Die Erzählung verweigert Auflösung: Wir erfahren nicht, was mit Tommy genau passiert ist. Aber wir spüren, dass er von etwas erschöpft war, das mit Sprache, mit Abläufen, mit Menschen zu tun hat. Die „Freundlichkeit der Wüste“ ist keine Idylle, sondern das Gegenteil gesellschaftlicher Kommunikation – sie ist radikal unansprechbar, leer, aber ehrlich.

 

4. Konnex als Verlust und Möglichkeit

Was also ist der „Konnex“, der Titel des Textes? Der Begriff, entlehnt aus der Logik, bedeutet Zusammenhang, Verknüpfung, etwa zwischen Prämissen und Konklusionen. Doch im Text selbst geht es weniger um stabile Verbindungen als um gebrochene Übergänge, flüchtige Assoziationen, ironische Verweigerung des Zusammenhangs.

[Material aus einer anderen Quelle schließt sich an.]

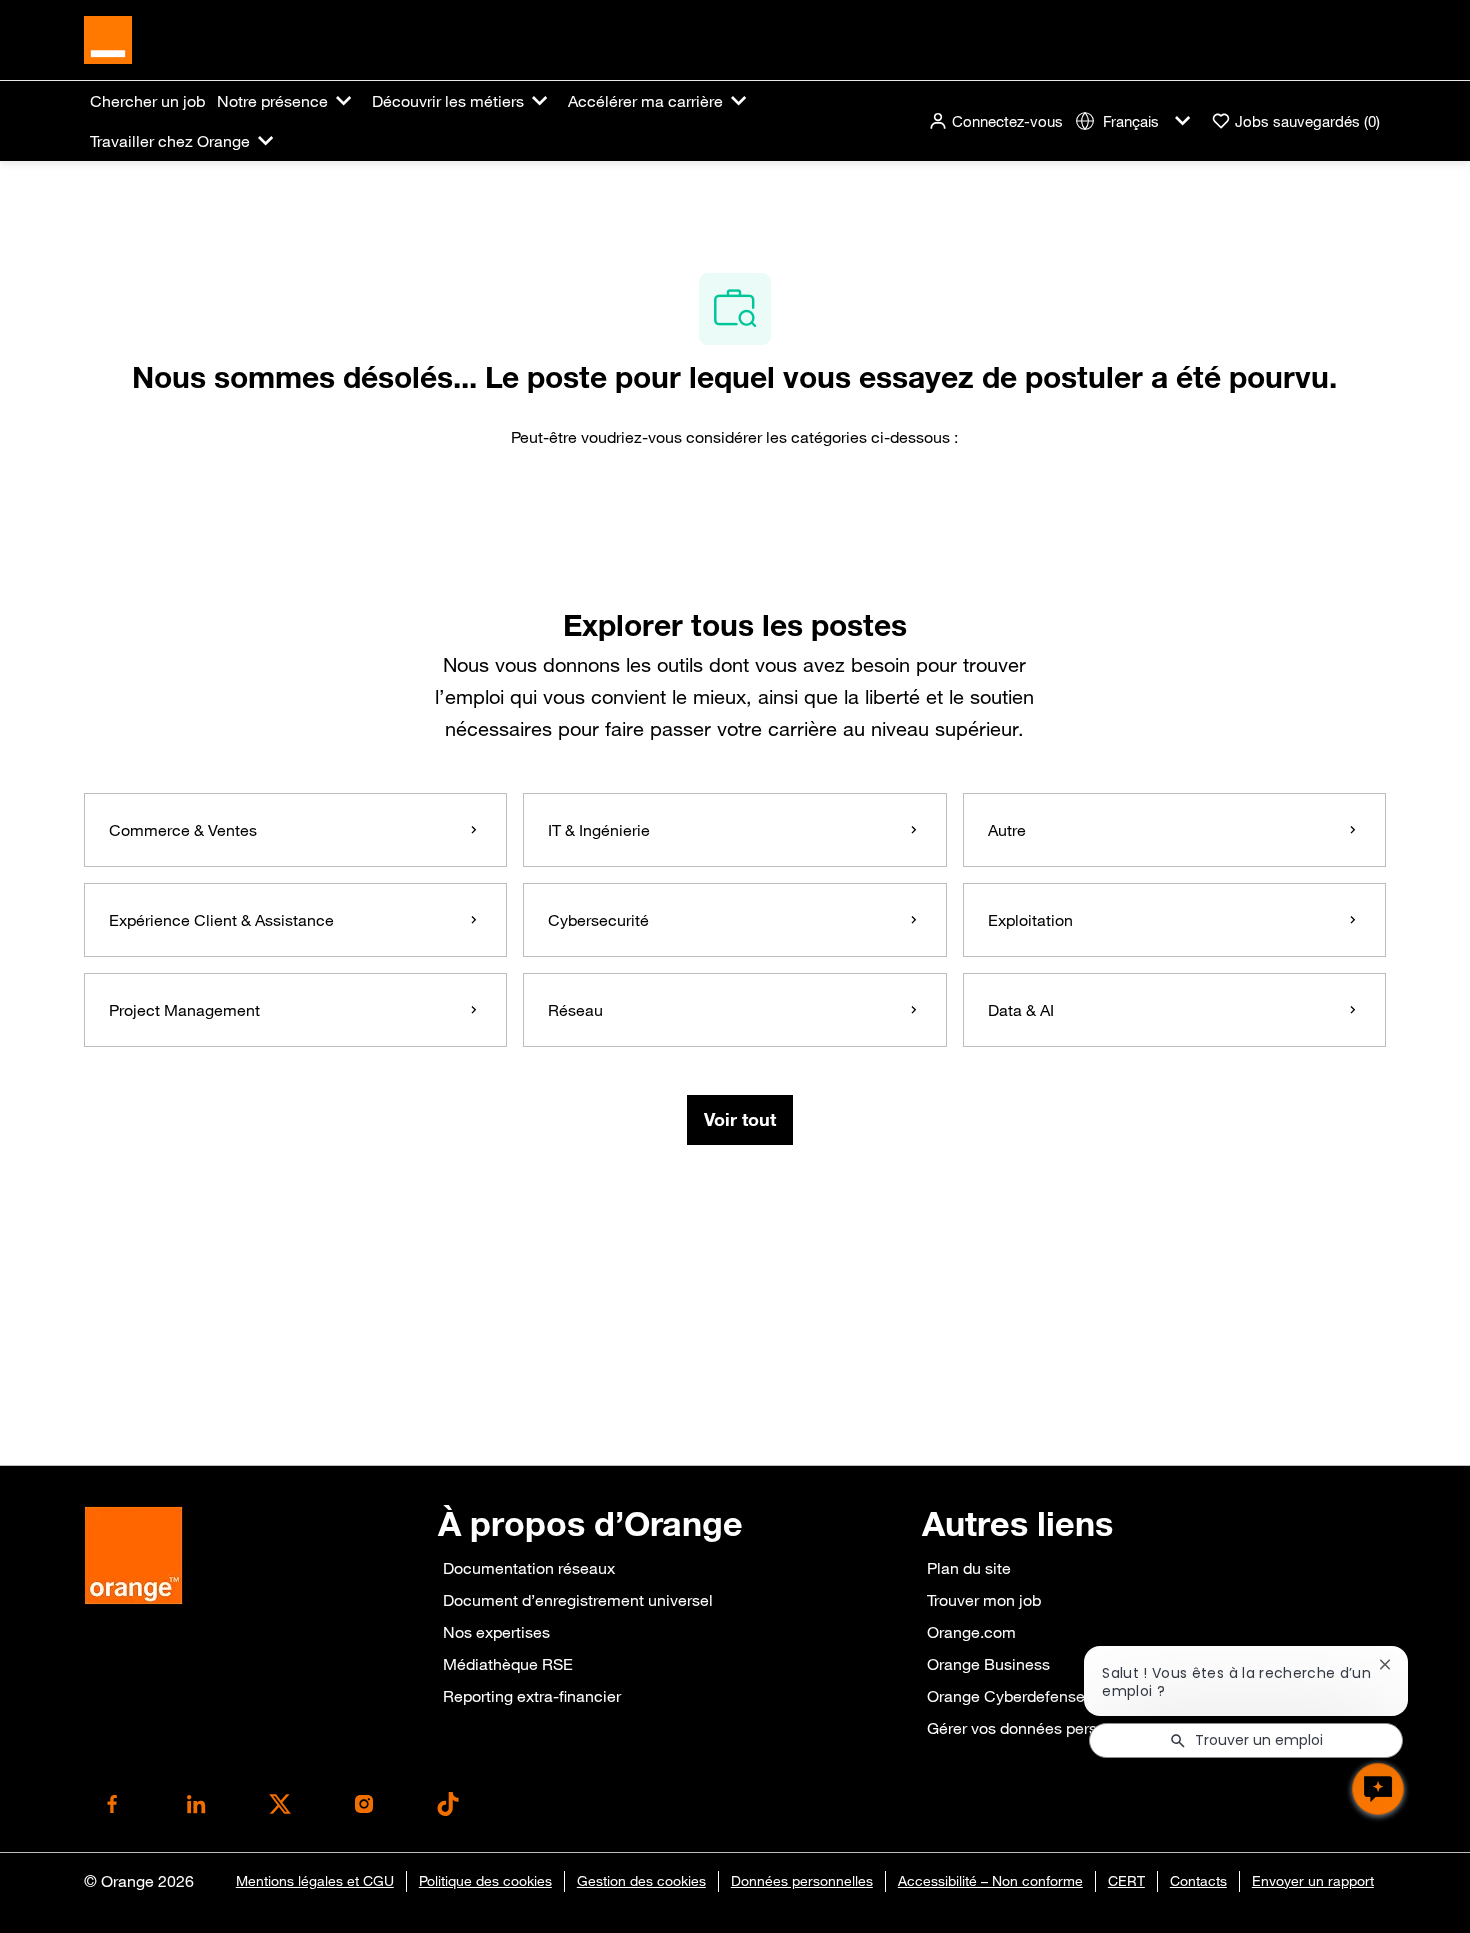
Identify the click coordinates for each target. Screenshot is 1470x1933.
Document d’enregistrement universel (578, 1600)
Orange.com (971, 1632)
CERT (1126, 1881)
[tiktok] (448, 1804)
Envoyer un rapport (1313, 1881)
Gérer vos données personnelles (1042, 1728)
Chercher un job (147, 101)
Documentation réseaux (529, 1568)
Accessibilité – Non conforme (990, 1881)
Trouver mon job (984, 1600)
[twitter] (280, 1804)
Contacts (1198, 1881)
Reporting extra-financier (532, 1696)
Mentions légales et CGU (315, 1881)
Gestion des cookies (641, 1881)
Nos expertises (496, 1632)
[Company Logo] (108, 38)
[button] (995, 121)
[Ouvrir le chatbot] (1378, 1789)
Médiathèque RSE (508, 1664)
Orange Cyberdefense (1006, 1696)
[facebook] (112, 1804)
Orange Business (988, 1664)
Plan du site (969, 1568)
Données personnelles (802, 1881)
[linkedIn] (196, 1804)
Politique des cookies (485, 1881)
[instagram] (364, 1804)
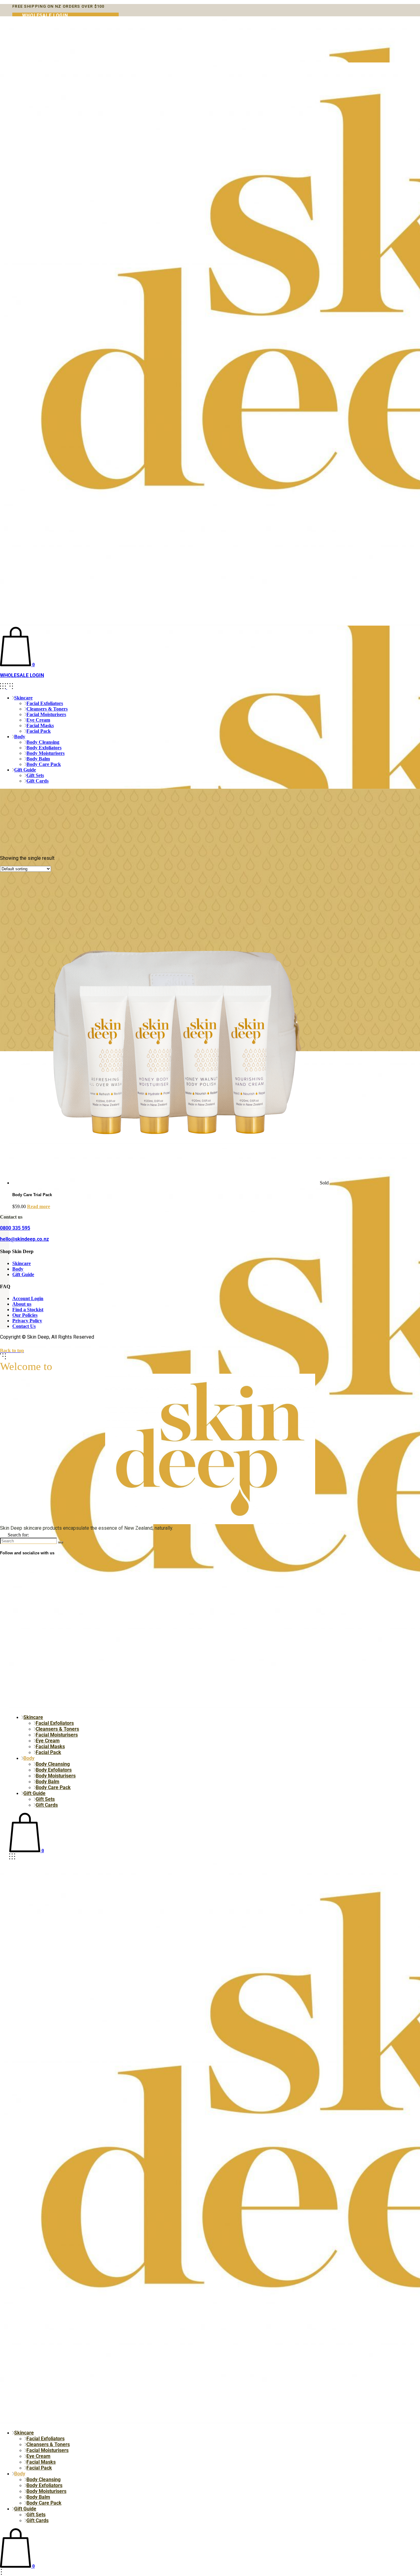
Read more (38, 1206)
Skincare (21, 1263)
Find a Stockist (27, 1309)
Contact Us (24, 1326)
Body (17, 1269)
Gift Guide (23, 1274)
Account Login (27, 1298)
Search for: (18, 1534)
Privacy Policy (27, 1320)
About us (21, 1304)
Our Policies (25, 1315)
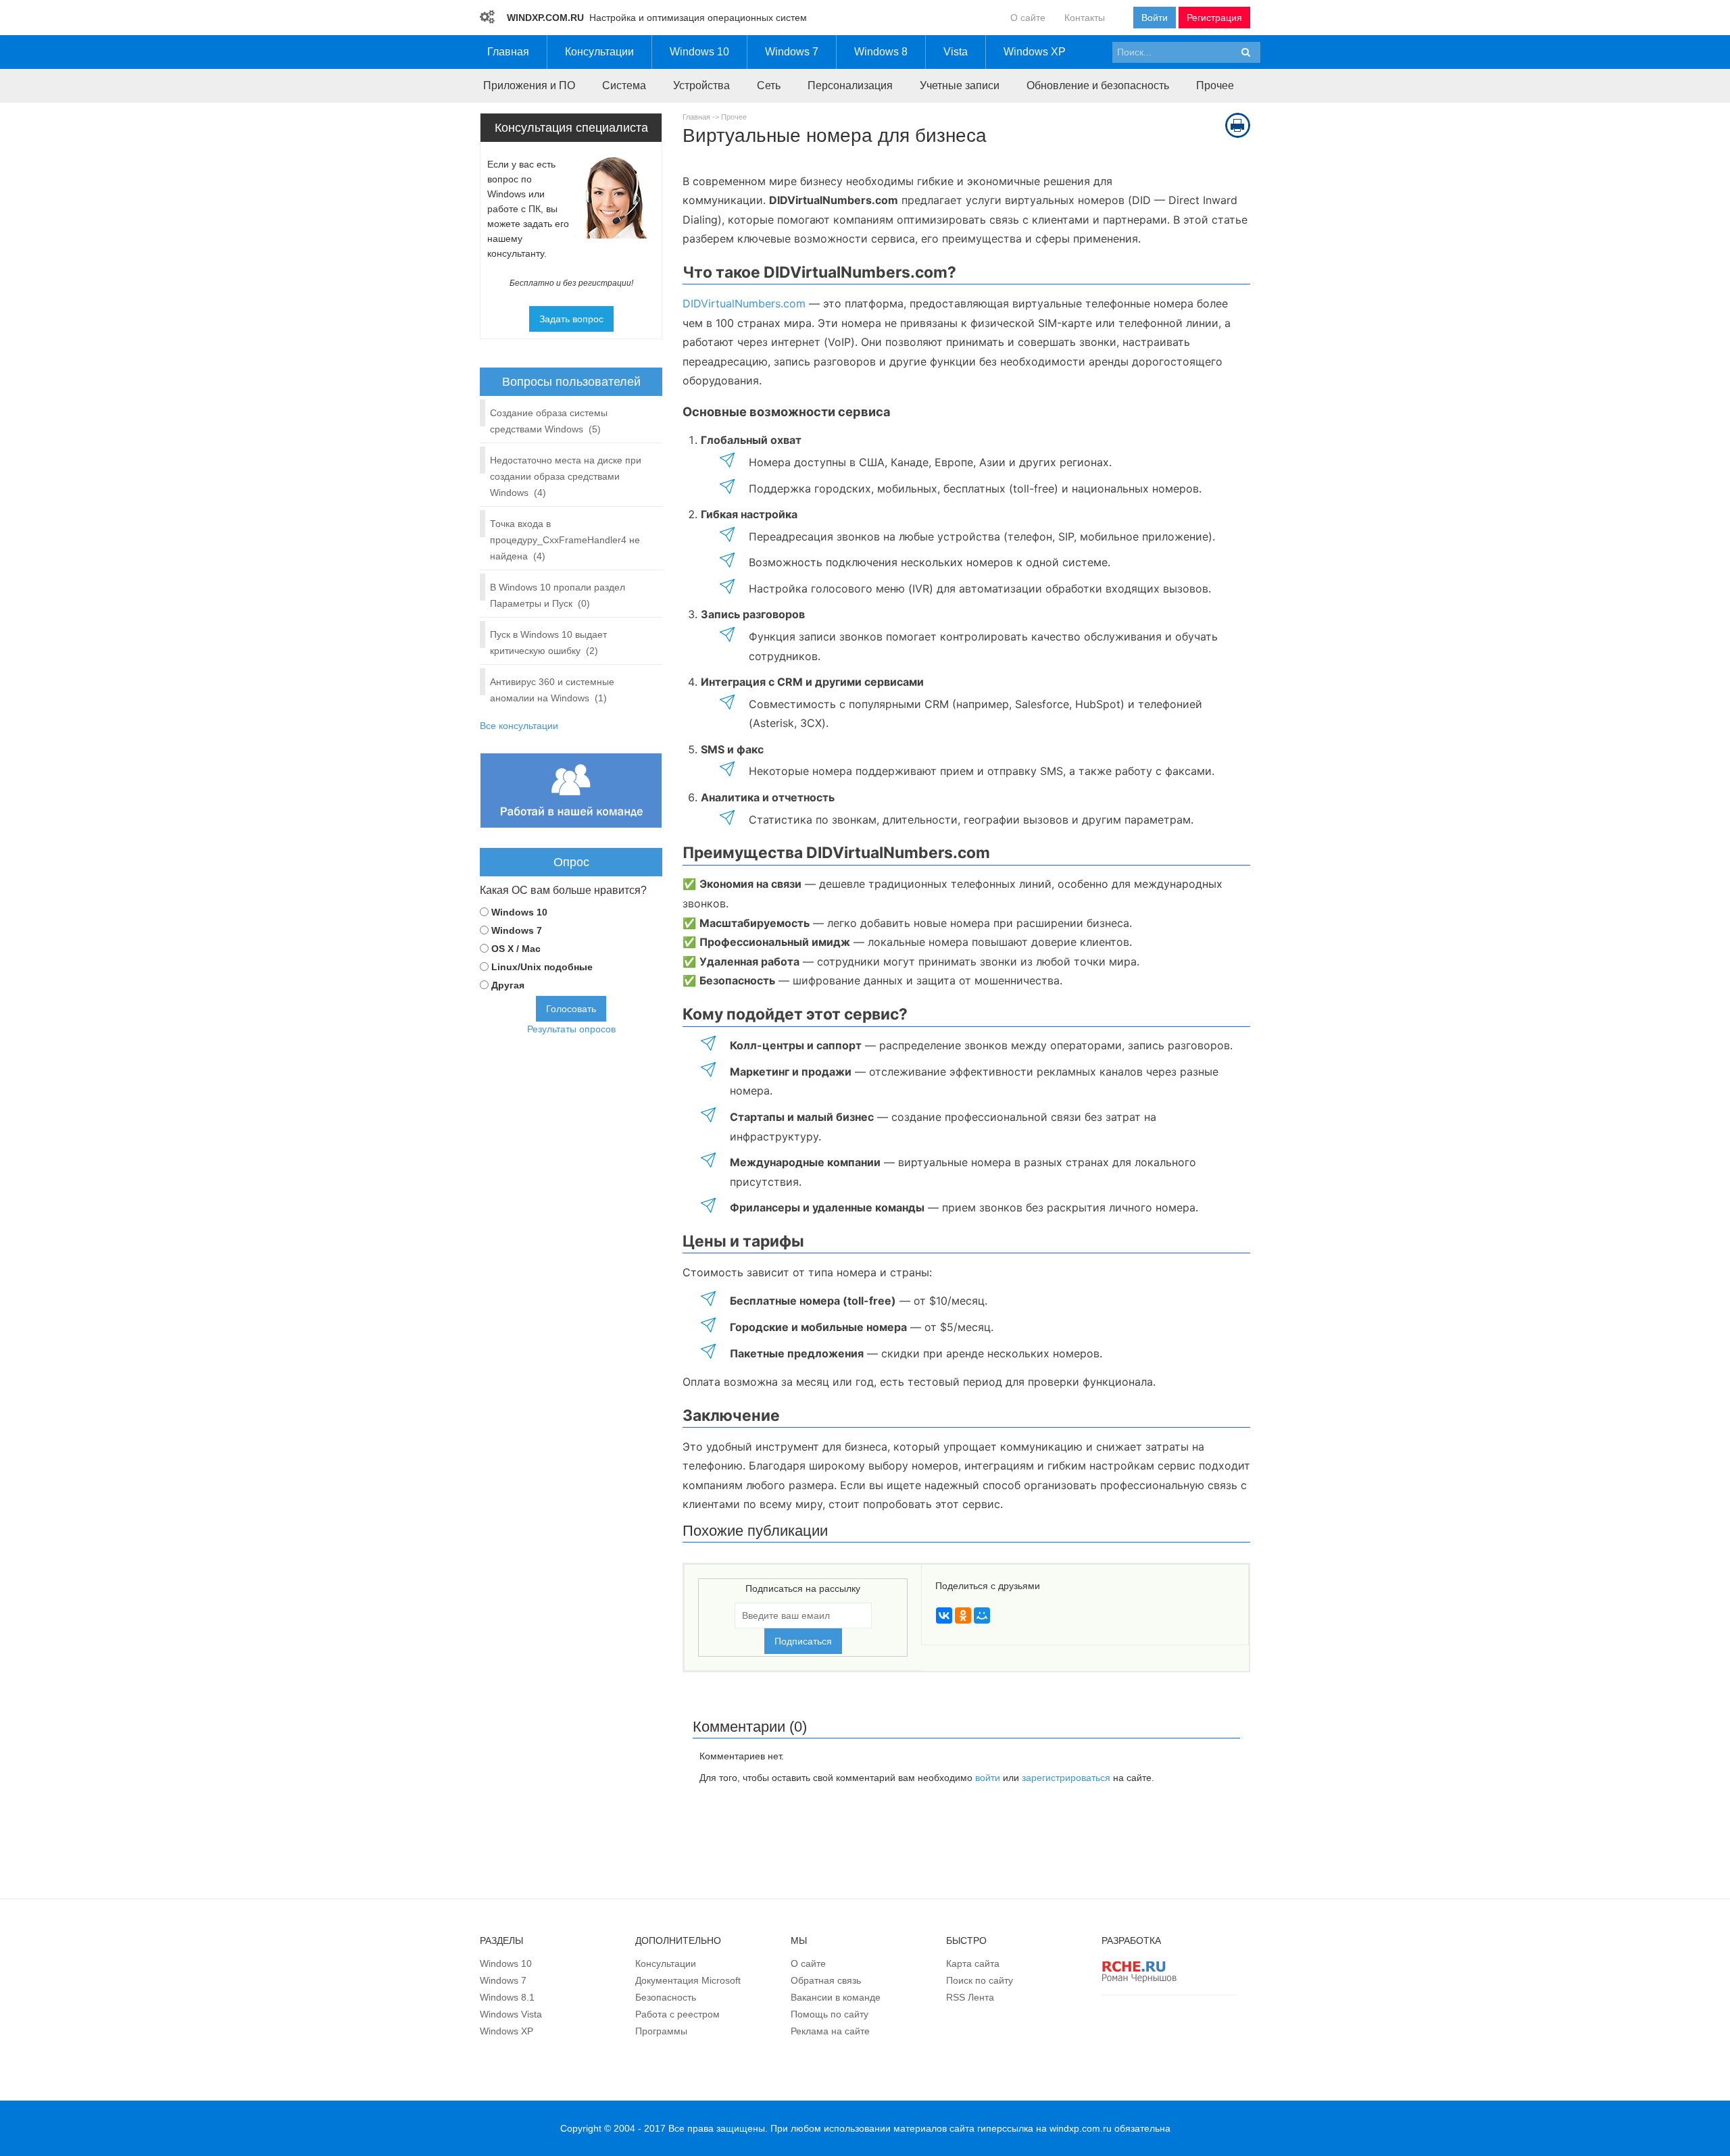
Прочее (734, 117)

Der Text zeigt zwei Formen des Zusammenhangs:

  • den formalisierten, systemisch abgesicherten „Ablauf“ (gesellschaftliche Kommunikation)

  • und den existentiellen, fragilen „Zusammenhang“ mit sich selbst, der im Rückzug in die Wüste wiederhergestellt wird.

Beide sind prekär: Der erste ist funktional, aber inhaltsleer. Der zweite ist wahrhaftig, aber nur in der Einsamkeit möglich.

 

Fazit: Zwischen Spielfeldrand und Wüstensand

Konnex ist ein philosophischer Text, der sich dem direkten Zugriff entzieht. Seine Bedeutung liegt im Zwischenraum – zwischen Form und Inhalt, zwischen Gesellschaft und Individuum, zwischen rhetorischem Ablauf und existenzieller Stille. Der Text stellt keine These auf, sondern führt ein Denken vor, das sich seiner eigenen Bedingungen bewusst ist. Er kritisiert die Automatisierung von Kommunikation, ohne sich auf Pathos zu stützen, und beschreibt die Möglichkeit eines anderen, reduzierten Denkens – in der Wüste der Sprache, dort, wo nur „ein wenig Wasser“ reicht.

In der Tradition poststrukturalistischer Philosophie, etwa bei Jean Baudrillard oder Maurice Blanchot, wird hier nicht mehr gefragt, was ist, sondern was noch möglich ist, wenn der Zusammenhang fehlt. Konnex ist kein Konzept, sondern ein Zustand – flüchtig, poetisch, beunruhigend.